● AUFGABE
Gib den Abschnitt der Datensätze wörtlich wieder, der mit der Zeile beginnt, die „Maintain [761, 772]“ enthält, und mit der Zeile endet, die „This screenshot has height=1907, width=1474.“ enthält, wobei beide Zeilen dazugehören.

□ □ □ □ □

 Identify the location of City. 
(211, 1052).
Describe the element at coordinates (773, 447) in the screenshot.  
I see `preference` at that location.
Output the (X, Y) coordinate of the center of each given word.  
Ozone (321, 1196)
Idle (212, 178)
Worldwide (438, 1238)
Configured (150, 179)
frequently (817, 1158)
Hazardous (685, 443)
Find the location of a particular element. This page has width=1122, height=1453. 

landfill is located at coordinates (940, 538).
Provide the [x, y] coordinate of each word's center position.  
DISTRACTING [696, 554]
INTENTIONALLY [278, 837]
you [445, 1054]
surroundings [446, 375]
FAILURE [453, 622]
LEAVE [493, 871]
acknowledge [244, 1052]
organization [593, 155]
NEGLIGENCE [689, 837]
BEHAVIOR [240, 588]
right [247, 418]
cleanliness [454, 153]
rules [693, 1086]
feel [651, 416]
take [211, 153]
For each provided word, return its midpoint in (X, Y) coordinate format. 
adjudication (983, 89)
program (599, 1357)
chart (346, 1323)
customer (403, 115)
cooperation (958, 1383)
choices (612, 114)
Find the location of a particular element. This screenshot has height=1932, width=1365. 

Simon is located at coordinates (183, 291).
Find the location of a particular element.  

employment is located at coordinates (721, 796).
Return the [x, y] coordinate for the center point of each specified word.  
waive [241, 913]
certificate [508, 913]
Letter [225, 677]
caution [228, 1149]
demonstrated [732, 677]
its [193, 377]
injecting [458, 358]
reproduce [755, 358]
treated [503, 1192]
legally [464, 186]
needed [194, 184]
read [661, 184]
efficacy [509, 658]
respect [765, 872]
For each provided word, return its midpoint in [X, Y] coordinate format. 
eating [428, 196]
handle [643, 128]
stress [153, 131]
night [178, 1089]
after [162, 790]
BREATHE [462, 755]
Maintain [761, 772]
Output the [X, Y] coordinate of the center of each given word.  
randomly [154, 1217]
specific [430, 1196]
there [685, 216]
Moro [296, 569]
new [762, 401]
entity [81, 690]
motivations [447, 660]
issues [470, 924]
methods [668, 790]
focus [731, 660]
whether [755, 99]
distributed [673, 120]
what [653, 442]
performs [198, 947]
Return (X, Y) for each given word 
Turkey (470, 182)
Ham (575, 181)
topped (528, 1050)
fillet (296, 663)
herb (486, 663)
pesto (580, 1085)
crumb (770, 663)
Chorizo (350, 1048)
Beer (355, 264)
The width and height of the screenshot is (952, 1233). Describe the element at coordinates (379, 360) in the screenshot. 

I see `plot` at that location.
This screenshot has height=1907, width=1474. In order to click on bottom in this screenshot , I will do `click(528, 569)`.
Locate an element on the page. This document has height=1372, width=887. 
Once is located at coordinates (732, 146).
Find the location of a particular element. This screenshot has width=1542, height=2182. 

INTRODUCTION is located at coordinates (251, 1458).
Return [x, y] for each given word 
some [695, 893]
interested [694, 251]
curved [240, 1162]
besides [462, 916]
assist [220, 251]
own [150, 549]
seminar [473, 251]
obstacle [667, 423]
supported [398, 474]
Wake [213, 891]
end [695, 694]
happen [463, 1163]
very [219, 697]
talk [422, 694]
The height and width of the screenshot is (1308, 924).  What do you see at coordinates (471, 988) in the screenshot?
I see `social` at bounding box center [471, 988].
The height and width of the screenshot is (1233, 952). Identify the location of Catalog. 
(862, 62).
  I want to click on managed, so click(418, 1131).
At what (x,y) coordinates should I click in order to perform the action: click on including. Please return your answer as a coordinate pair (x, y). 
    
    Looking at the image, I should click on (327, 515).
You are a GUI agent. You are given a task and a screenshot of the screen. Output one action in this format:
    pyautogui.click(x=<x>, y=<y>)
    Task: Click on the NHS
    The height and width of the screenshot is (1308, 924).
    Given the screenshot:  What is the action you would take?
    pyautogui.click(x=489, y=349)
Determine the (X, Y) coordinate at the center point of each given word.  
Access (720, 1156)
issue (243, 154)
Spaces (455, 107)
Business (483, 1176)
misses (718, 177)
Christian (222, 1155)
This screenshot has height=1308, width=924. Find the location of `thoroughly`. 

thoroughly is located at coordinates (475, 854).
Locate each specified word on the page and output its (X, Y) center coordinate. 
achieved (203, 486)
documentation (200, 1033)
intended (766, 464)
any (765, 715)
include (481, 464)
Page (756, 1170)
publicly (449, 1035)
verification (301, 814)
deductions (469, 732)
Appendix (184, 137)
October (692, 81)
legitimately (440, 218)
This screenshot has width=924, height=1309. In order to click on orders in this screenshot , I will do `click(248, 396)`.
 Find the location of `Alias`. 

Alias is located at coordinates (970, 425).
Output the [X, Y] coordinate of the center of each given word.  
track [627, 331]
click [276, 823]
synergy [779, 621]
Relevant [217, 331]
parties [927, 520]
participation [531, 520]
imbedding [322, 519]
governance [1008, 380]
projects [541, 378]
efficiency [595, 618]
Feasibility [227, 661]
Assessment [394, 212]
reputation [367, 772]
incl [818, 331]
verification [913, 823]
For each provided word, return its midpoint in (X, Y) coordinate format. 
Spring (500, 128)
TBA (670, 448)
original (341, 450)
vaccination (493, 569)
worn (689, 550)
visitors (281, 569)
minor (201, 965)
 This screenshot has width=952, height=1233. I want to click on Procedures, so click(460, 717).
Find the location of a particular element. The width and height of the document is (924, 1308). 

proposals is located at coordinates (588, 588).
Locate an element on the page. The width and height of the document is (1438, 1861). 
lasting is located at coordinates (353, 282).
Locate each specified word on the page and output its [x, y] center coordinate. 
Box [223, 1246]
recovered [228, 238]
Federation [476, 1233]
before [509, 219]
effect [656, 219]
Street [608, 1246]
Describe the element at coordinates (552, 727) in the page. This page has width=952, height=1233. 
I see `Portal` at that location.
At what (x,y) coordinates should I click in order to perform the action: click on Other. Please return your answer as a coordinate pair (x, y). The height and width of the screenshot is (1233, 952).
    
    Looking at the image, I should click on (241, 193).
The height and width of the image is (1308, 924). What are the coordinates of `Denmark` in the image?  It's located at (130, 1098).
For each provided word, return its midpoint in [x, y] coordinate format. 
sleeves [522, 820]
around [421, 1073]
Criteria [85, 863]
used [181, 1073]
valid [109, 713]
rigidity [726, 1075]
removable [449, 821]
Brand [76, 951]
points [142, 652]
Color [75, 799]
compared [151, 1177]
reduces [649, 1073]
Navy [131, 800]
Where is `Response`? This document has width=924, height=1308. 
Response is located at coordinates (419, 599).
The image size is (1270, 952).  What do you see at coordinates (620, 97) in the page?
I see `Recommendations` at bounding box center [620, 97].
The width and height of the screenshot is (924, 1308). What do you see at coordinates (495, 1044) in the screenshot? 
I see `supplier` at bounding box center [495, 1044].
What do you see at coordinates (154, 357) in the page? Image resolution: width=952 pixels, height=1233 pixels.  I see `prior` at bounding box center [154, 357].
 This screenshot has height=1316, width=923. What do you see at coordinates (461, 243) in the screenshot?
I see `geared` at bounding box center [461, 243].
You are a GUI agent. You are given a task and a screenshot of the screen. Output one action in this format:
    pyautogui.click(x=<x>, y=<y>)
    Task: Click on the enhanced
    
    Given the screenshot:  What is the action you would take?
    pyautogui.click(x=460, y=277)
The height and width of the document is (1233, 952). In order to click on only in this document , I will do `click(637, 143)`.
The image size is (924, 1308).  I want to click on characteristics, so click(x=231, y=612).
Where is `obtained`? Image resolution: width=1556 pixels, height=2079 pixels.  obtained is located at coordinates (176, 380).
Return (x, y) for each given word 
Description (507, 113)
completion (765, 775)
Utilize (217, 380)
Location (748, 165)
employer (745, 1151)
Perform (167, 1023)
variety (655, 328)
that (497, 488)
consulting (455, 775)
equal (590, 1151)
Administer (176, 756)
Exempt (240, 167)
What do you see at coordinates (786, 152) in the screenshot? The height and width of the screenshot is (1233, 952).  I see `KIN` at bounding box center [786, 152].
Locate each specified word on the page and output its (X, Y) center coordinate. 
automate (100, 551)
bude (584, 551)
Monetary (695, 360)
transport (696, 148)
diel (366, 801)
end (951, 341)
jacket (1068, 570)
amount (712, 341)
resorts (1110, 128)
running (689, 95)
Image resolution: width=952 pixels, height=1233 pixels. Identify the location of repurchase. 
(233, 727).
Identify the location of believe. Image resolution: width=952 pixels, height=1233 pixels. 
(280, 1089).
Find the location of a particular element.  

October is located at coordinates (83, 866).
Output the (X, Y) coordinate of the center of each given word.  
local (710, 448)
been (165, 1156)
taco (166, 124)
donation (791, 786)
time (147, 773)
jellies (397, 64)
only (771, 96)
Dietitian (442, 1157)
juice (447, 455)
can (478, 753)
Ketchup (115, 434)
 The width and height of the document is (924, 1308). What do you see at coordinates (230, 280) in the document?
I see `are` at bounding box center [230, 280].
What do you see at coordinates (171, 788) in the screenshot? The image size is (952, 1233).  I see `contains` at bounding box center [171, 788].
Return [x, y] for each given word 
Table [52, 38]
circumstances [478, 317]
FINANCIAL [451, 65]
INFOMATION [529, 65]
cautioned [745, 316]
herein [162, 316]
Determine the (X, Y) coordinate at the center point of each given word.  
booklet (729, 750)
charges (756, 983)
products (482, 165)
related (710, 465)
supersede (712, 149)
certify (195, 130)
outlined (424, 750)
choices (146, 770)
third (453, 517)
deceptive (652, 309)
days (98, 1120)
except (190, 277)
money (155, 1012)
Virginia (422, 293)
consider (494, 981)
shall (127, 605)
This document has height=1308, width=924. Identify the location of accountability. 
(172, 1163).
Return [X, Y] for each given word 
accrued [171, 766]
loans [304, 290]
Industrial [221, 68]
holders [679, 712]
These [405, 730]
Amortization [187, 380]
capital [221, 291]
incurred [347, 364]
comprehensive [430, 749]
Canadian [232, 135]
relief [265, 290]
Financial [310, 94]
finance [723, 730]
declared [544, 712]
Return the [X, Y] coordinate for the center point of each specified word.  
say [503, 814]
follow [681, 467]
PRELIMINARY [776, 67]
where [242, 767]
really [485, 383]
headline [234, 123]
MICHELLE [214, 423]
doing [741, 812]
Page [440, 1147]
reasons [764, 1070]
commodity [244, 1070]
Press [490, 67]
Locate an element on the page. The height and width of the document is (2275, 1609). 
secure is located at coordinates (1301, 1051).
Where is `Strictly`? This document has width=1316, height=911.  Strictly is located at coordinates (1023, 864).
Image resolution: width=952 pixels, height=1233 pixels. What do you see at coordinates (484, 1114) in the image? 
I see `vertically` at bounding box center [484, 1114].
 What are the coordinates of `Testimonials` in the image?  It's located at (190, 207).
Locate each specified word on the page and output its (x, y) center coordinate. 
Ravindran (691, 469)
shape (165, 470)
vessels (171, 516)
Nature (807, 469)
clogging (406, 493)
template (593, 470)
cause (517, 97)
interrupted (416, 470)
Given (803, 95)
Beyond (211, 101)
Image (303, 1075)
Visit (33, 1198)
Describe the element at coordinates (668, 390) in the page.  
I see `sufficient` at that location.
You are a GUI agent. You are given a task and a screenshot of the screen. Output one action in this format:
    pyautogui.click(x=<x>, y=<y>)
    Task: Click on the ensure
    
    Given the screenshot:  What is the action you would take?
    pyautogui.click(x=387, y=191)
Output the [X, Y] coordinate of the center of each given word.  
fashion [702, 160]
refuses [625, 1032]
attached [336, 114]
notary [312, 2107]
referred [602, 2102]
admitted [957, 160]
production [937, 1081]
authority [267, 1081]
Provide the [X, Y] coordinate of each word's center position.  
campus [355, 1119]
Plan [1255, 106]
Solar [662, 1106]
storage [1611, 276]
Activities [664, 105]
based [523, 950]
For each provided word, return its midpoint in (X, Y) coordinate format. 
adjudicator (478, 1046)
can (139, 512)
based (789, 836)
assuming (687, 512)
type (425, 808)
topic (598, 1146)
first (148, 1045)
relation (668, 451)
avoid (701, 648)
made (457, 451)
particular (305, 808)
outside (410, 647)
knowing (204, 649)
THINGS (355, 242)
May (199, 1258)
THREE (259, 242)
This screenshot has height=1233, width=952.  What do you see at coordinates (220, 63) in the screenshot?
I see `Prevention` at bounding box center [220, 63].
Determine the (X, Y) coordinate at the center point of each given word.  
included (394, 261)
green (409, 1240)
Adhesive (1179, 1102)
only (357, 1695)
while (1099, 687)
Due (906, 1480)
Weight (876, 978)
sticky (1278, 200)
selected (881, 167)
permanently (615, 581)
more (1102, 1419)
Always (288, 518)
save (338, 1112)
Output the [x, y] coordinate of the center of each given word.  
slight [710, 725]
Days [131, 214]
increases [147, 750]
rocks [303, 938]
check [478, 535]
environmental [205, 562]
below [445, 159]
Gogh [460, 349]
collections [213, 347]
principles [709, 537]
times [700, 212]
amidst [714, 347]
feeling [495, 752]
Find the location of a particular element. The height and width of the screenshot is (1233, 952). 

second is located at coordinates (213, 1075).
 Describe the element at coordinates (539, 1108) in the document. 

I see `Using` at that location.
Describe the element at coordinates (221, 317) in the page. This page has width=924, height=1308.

□ □ □ □ □

● VOLLSTÄNDIGE ANTWORT
Maintain [761, 772]
Output the [X, Y] coordinate of the center of each given word.  
randomly [154, 1217]
specific [430, 1196]
there [685, 216]
Moro [296, 569]
new [762, 401]
entity [81, 690]
motivations [447, 660]
issues [470, 924]
methods [668, 790]
focus [731, 660]
whether [755, 99]
distributed [673, 120]
what [653, 442]
performs [198, 947]
Return (X, Y) for each given word 
Turkey (470, 182)
Ham (575, 181)
topped (528, 1050)
fillet (296, 663)
herb (486, 663)
pesto (580, 1085)
crumb (770, 663)
Chorizo (350, 1048)
Beer (355, 264)
The width and height of the screenshot is (952, 1233). Describe the element at coordinates (379, 360) in the screenshot. 

I see `plot` at that location.
This screenshot has height=1907, width=1474. In order to click on bottom in this screenshot , I will do `click(528, 569)`.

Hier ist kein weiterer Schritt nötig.